Euthanasia and Determining Death
Directive 60 repeats the Church's teaching in regard to euthanasia. It also points out the method for helping patients overcome the pain and depression that may lead them to request euthanasia: "loving care, psychological and spiritual support and appropriate remedies for pain and other symptoms."

Much of value has been written refuting the need for euthanasia and physician-assisted suicide.9 Many in the field of healthcare and healthcare ethics agree with the Church that PAS is not beneficial, but they usually agree for pragmatic reasons. Many opponents argue that PAS would be very difficult to control if it were to become legal and that it would debase the profession of medicine. The Church, on the other hand, teaches that euthanasia and PAS are forms of murder because, even though they seek to alleviate suffering, they still involve direct killing of an innocent human being.

Directive 62 considers the methods used to determine that death has occurred. Usually, this determination is made by ascertaining that cardiopulmonary function has ceased irreversibly. But if this cannot be determined because the patient is on a respirator, then evidence that total brain death has occurred should be used. Usually, the criteria of total brain death are used if an organ is to be removed after death and transplanted to a living person.10 Hence there are not two methods of defining death or two different forms of death. Rather, there are two ways of determining the fact of death.

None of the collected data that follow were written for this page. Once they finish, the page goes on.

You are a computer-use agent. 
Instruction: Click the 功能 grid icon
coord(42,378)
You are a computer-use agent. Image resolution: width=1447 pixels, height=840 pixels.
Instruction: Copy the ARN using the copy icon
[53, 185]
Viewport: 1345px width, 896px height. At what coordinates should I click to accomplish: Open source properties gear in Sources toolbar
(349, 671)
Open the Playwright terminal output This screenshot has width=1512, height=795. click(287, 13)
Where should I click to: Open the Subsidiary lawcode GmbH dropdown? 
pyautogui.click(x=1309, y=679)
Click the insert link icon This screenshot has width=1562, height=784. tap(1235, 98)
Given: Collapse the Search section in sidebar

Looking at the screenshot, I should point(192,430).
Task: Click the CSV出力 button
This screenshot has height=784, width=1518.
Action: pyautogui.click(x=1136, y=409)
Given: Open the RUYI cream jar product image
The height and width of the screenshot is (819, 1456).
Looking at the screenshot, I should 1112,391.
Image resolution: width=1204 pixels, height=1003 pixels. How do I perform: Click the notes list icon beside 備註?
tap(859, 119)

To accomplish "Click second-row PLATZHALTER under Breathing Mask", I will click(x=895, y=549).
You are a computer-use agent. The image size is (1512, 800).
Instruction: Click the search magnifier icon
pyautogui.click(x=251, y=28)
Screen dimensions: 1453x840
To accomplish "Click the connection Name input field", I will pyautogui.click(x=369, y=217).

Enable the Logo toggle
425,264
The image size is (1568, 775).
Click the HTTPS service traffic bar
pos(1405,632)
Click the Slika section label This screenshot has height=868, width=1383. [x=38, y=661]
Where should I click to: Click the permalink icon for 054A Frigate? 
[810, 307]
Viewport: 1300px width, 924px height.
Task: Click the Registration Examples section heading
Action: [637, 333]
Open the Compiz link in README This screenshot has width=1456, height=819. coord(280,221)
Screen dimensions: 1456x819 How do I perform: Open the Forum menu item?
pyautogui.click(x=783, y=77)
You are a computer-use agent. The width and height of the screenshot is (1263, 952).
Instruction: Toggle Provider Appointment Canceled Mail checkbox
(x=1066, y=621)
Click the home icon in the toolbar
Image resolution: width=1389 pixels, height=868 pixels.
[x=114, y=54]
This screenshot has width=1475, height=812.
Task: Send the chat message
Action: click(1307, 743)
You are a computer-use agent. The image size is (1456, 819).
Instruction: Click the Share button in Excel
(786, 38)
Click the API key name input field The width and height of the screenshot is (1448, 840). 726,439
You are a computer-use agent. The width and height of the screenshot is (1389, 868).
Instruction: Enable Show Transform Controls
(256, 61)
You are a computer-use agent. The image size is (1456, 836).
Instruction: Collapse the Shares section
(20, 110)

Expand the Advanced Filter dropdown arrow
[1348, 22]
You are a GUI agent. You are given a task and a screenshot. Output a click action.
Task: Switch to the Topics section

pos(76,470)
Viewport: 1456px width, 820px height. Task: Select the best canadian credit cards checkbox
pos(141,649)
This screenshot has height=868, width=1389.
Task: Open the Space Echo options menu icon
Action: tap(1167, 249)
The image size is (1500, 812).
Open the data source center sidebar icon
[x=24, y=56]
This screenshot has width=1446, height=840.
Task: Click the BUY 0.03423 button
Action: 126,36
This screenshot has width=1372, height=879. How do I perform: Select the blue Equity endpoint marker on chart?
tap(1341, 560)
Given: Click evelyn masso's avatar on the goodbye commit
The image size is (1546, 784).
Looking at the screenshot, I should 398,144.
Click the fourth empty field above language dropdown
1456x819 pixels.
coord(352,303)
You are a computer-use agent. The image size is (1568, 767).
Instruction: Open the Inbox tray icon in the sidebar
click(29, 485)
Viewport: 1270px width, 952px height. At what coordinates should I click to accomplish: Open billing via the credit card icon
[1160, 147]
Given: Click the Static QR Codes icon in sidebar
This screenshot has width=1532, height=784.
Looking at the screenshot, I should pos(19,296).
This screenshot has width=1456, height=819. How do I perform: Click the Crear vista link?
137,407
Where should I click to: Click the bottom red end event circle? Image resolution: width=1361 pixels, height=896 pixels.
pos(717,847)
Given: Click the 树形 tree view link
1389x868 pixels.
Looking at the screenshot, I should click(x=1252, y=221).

Donating organs to other persons is considered a laudable action in the Catholic tradition.11 For this reason, Catholic healthcare institutions should encourage patients to donate their organs and bodily tissues after death. The use of tissue and organs taken from infants after death is permitted if the parents or guardians give consent. However, "Catholic health care institutions should not make use of human tissue obtained by direct abortions even for research and therapeutic purposes" (Directive 66).

The Heart and Soul
The ethical norms for caring for people as death approaches have been pondered and formulated by theologians and the magisterium over the past 500 years. But the inspiration for the norms in Part 5 of the ERD is even more ancient. The heart and soul of these norms can be traced to the teachings of Christ: "Love one another as I have loved you."

NOTES

  1. Catechism of the Catholic Church, Liguori Publications, Liguori, MO, 1994, n. 1; n. 1879.
  2. ERD, Introduction to Part 5.
  3. Catechism, n. 2278.
  4. Congregation for the Doctrine of the Faith, "Declaration on Euthanasia," Origins, August 14, 1980, p. 156.
  5. Congregation for the Doctine of the Faith.
  6. John Connery, "Prolonging Life: The Duty and Its Limits," Catholic Mind, October 1980, p. 45ff.
  7. Committee for Pro-Life Activities, "Nutrition and Hydration: Moral and Pastoral Reflections," Origins, April 9, 1992, p. 705; Texas Bishops, Origins, June 7, 1990, p. 53ff; John Leibrecht, Origins, January 11, 1995, p. 525ff; William Bulloch, Origins, January 30, 1992, p. 553; Pennsylvania Bishops, Origins, January 30, 1992, p. 543ff.
  8. Statement of the American Academy of Neurology, Neurology, January 1989, p. 125; Committee on Ethics, American Nurses Association, "Guidelines on Withholding and Withdrawing Food and Fluid," Kansas City, MO, 1987; American Dietetic Association, "Issues in Feeding the Terminally Ill Adult," Journal of American Dietetics, January 1987; Council on Ethical and Judicial Affairs of the American Medical Association, "Current Opinions," Chicago, 1995; Consensus Panel, Intensive Care Physicians, Chest, April 1990, p. 949ff.
  9. CHA Task Force, "Pain Management," Health Progress, January-February 1993, pp. 30-65; Richard Gula, "The Virtuous Response to Euthanasia," Health Progress, December 1989, pp. 24-25.
  10. See "Brain Death," Medical Ethics, Sources of Catholic Teaching, Georgetown University Press, Washington, DC, 1993, pp. 64-70.
  11. See "Organ Donation and Transplantation," Medical Ethics, Sources of Catholic Teaching, pp. 64-70.